The euthanasia of Nancy Fitzmaurice, a severely disabled child who was not dying has made international waves with disability advocates especially outraged. Nancy’s mother had requested that her daughter be killed and was granted approval by the British legal system. While the 12-year-old Nancy had significant disabilities, she was able to breathe on her own and did not require life support.
Following the starving of Nancy through the withholding of fluids, the Autism Self Advocacy Network has released a statement slamming this decision, calling it “troubling” and “concerning”.
They said that:
The decision constitutes an extremely troubling legal precedent, representing the first time the British legal system has allowed a child breathing on her own, not on life support and not diagnosed with any terminal illness, to be killed by the medical system.
Euthanasia of people with disabilities is an extremely dangerous and wholly inappropriate solution to inadequate pain management. In cases where painkillers are insufficient, a number of alternatives for pain management exist. A policy of euthanasia targets vulnerable people, particularly when it is applied to children. People with disabilities who experience chronic pain should have same access as others to life-sustaining medical treatment.

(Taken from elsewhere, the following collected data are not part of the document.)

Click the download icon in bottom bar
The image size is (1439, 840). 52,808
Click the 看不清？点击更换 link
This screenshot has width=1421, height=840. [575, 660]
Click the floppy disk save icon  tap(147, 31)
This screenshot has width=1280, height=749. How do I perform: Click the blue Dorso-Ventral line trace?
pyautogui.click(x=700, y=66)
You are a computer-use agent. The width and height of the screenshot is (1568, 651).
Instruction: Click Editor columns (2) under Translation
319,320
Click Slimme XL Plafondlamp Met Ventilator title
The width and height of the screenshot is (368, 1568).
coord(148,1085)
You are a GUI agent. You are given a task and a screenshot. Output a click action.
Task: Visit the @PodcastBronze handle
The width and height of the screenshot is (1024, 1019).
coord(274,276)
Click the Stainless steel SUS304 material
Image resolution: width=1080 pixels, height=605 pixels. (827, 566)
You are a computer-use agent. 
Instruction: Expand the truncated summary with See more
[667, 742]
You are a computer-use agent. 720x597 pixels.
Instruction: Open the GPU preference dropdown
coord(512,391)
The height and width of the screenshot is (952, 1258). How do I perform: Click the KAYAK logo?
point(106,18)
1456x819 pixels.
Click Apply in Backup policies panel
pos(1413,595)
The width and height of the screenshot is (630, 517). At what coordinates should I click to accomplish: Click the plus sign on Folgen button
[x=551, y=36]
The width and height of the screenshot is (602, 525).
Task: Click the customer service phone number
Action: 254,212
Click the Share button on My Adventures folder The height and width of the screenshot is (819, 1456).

When parents and physicians have the ability to authorize the killing of disabled children, we see serious abuses. Recently, ASAN and twelve other disability rights groups filed an amicus brief in a case challenging the University of Wisconsin Hospital’s practice of counseling parents to withhold care from children with disabilities for treatable but life-threatening medical conditions. In one such instance, a child with developmental disabilities died after a hospital doctor advised his parents that they could withdraw his feeding tube – which provided fluids and nutrition – based on his supposedly low “quality of life.” The medical condition supposedly justifying this measure was treatable pneumonia. The child died the next day, after administration of morphine. Such actions demonstrate the results of a policy that allows families and clinicians to discriminate on the basis of disability in the application of life-sustaining treatment.
ASAN furthermore was, “concerned that the voices of people with disabilities with similar support needs were not heard in this discussion.”
ASAN hits the nail on the head, and especially so by calling out the media coverage of this story, which has been overwhelmingly positive.
Charlotte Fitzmaurice Wise is portrayed as a loving, devoted, selfless, noble mother for making the decision to kill her daughter, because any child that severely disabled should obviously be put down, like a dog.
Yahoo News described it as “a mother’s fight to let her daughter die in peace” – because, you know, slowly dying of starvation and dehydration over the course of two weeks is just so peaceful. Salon described it as “powerful.” Australia’s News.com talked about how Nancy had no quality of life and how her “heartbroken” mother knew that it was too much for her daughter to bear. And on and on it goes.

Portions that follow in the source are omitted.